Required work: First find the line with "[лабораторне обладнання МАНКОР] (205, 110)" in the entries below, then set down exactly every line through the line with "Мій список бажань (609, 1816)", that line included.
──────── The records
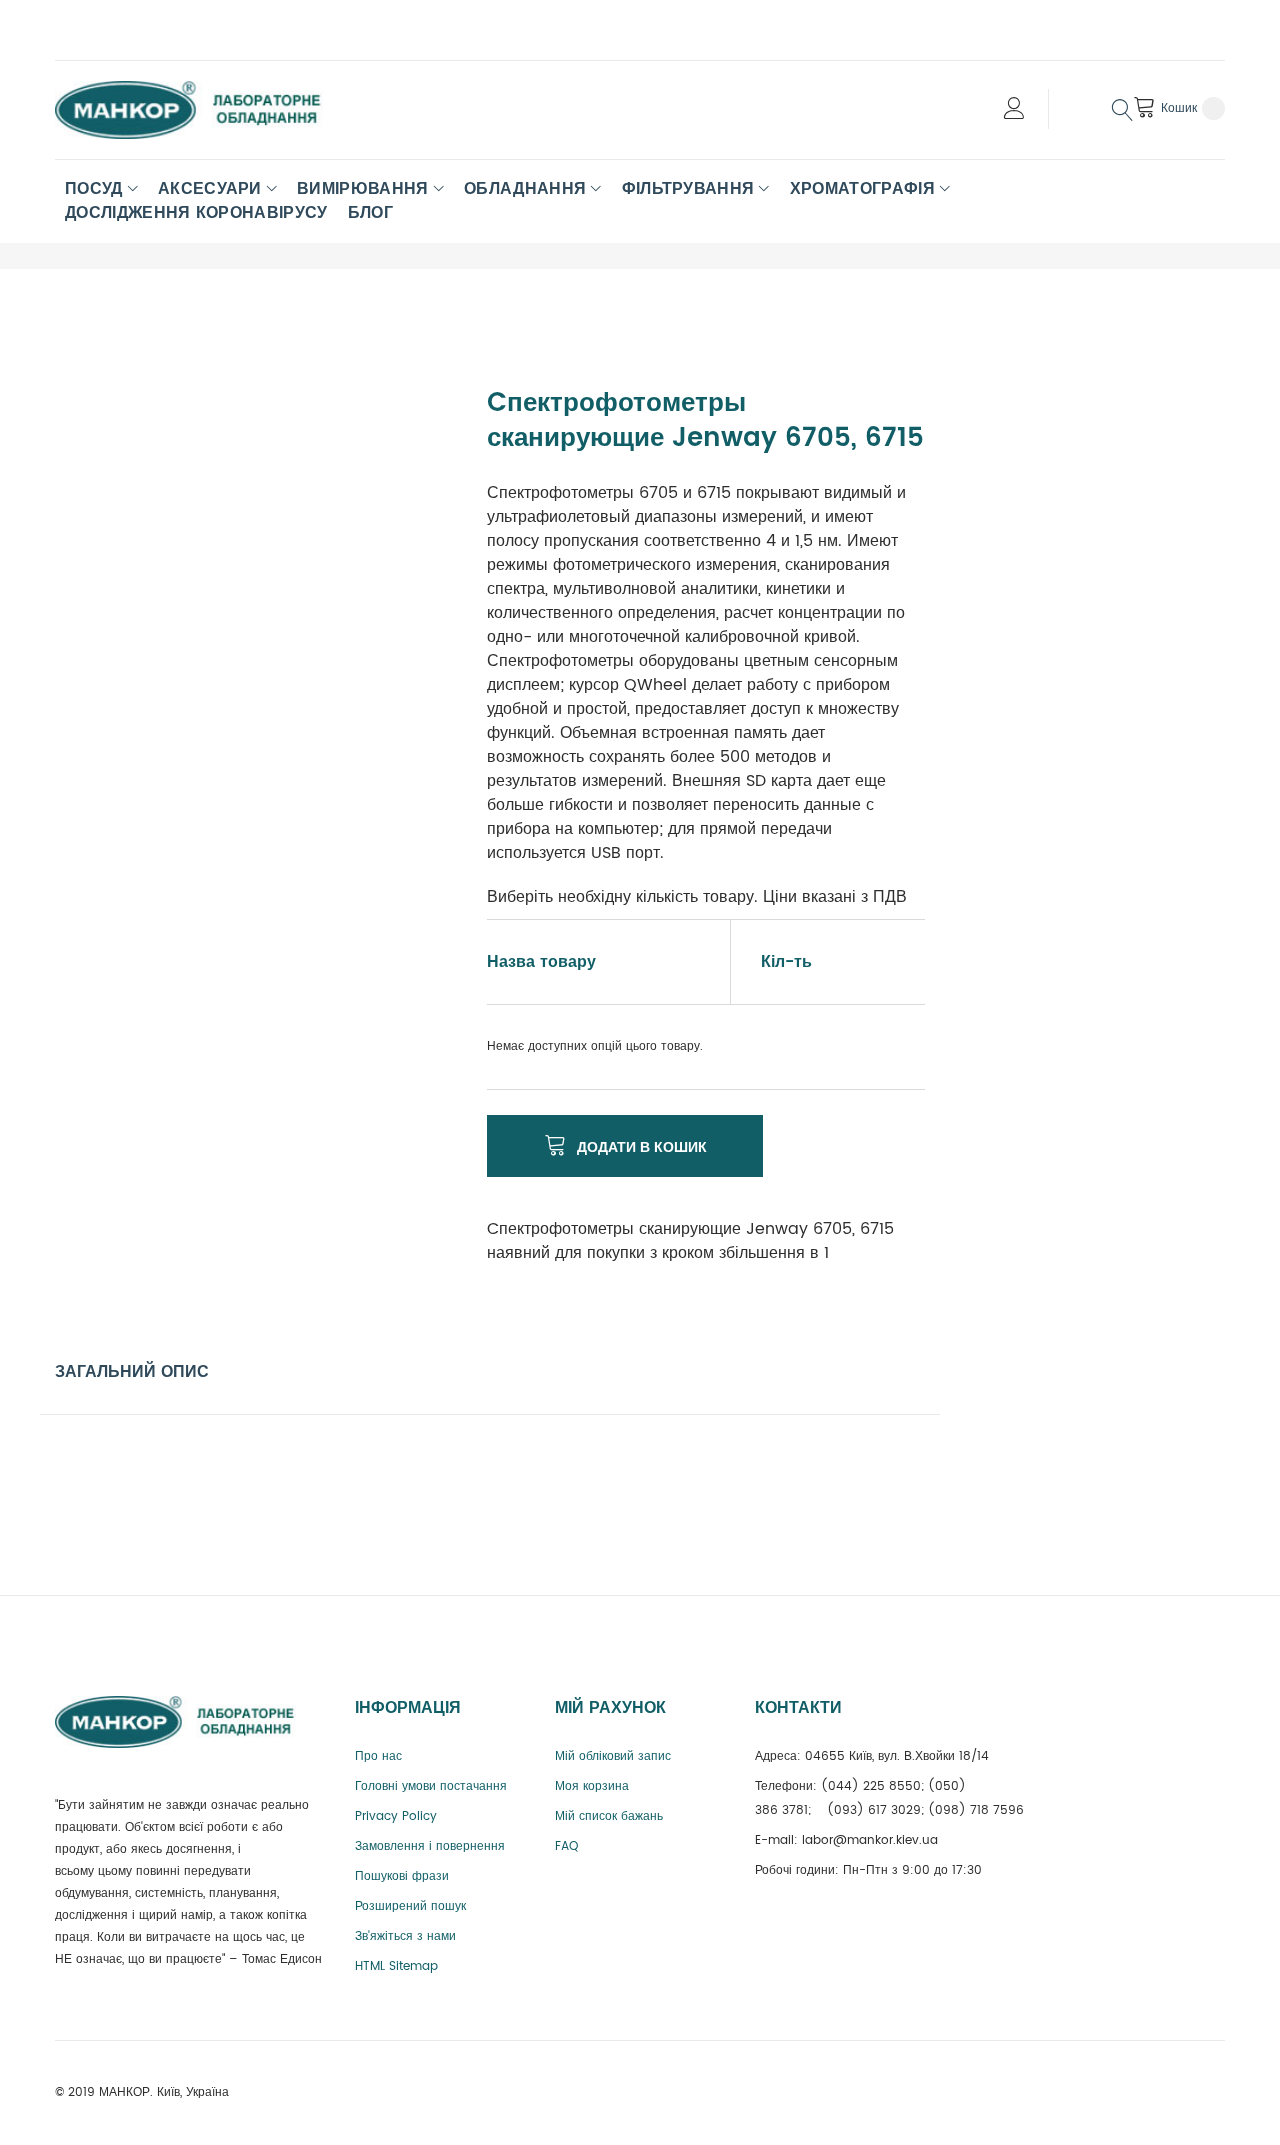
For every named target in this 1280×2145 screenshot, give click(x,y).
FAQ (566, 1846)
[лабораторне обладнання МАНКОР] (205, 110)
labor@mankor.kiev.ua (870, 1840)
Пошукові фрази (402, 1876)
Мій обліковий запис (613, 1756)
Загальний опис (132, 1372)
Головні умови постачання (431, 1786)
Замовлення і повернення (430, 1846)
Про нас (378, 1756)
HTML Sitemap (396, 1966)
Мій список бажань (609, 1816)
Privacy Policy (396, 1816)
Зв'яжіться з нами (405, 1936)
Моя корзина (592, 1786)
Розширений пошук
────────────────
Reply to the task:
[лабораторне обладнання МАНКОР] (205, 110)
labor@mankor.kiev.ua (870, 1840)
Пошукові фрази (402, 1876)
Мій обліковий запис (613, 1756)
Загальний опис (132, 1372)
Головні умови постачання (431, 1786)
Замовлення і повернення (430, 1846)
Про нас (378, 1756)
HTML Sitemap (396, 1966)
Мій список бажань (609, 1816)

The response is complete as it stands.